* **What the task asks**
Below are records; print only the lines from the line containing "Task: Click the Share button" to the end, both included, reproduced exactly and without the pictures.

-------- Data

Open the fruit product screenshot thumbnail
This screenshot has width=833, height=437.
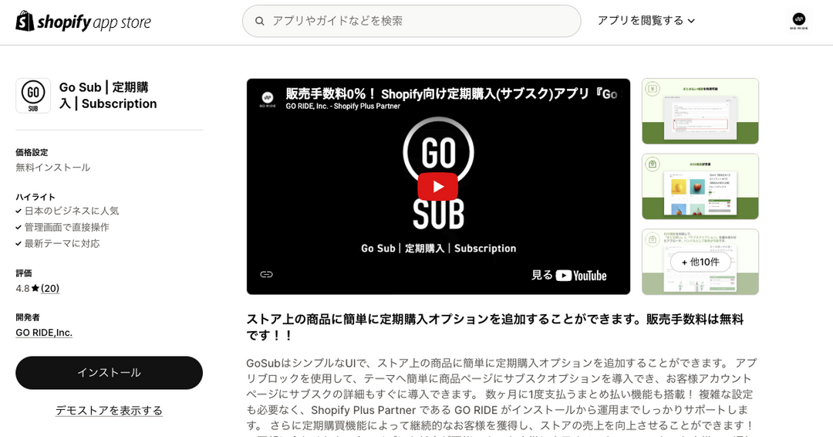[x=700, y=187]
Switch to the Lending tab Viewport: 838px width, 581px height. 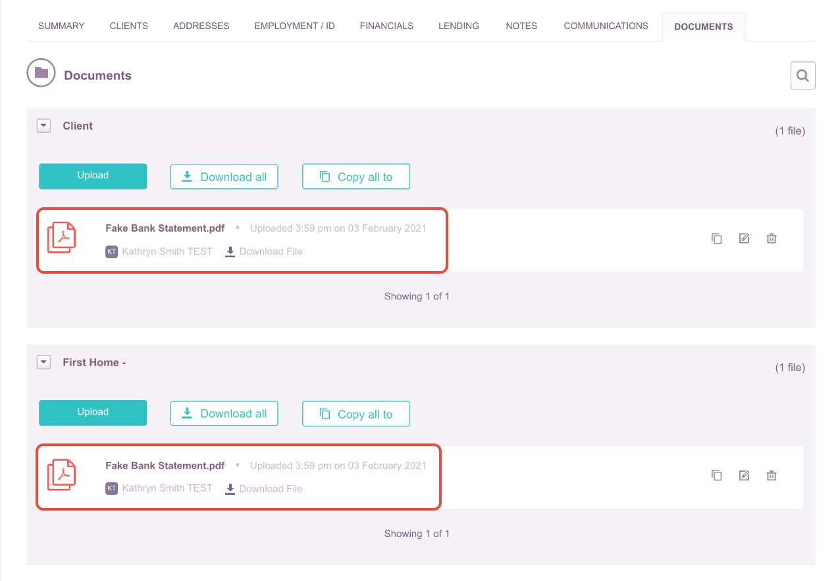coord(458,26)
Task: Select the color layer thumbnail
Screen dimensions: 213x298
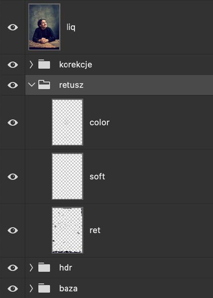Action: tap(68, 122)
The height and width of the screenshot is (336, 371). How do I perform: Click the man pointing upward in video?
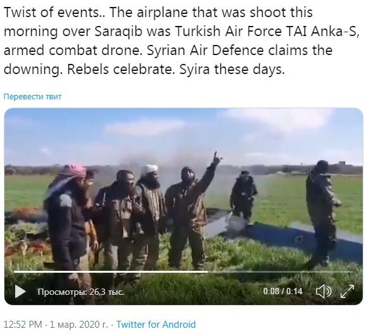[189, 208]
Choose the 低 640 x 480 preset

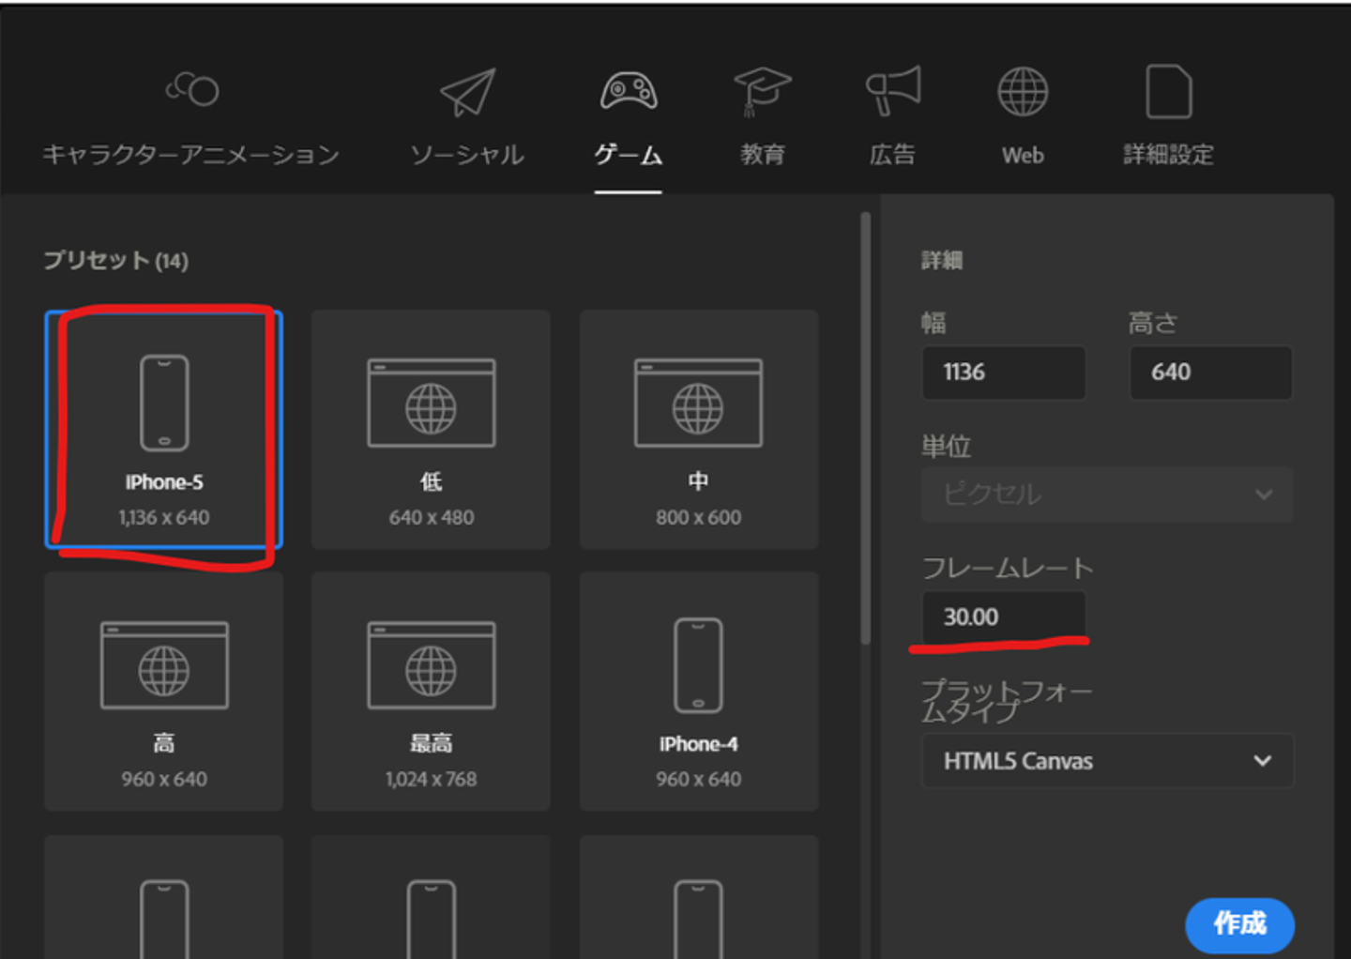pos(431,430)
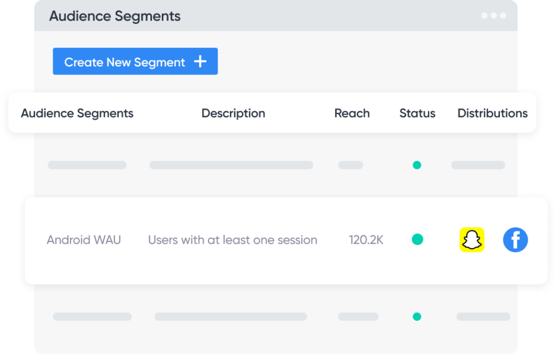Click the status indicator in the bottom row
The image size is (556, 354).
[x=417, y=315]
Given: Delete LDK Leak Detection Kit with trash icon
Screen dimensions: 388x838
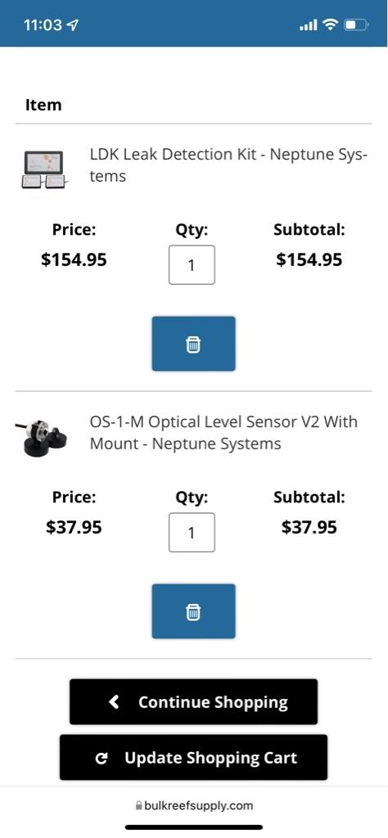Looking at the screenshot, I should [193, 344].
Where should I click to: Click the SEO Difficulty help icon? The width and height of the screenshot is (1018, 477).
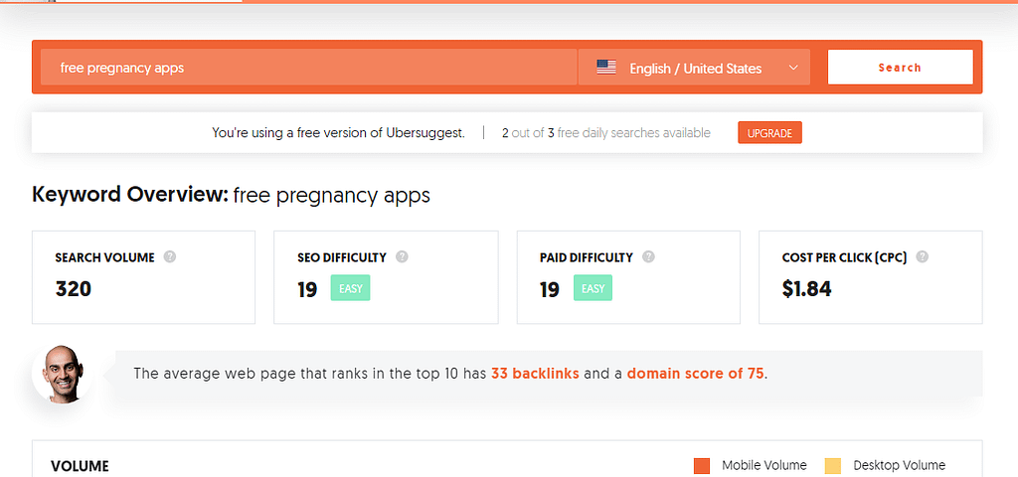[402, 257]
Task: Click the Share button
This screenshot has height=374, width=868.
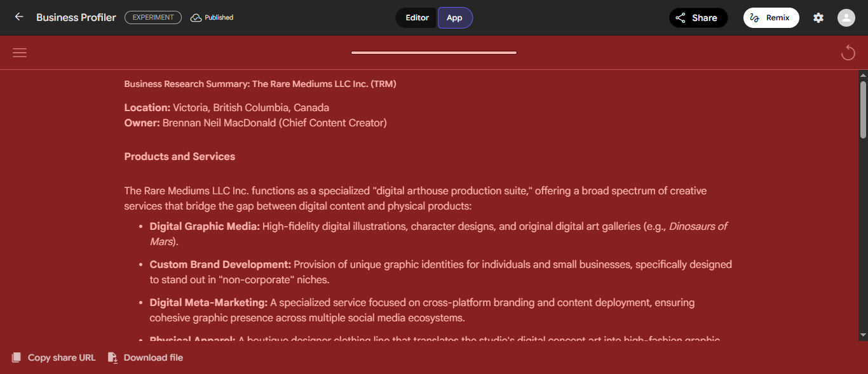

----------------

* **Task response**
Task: Click the Share button
This screenshot has height=374, width=868.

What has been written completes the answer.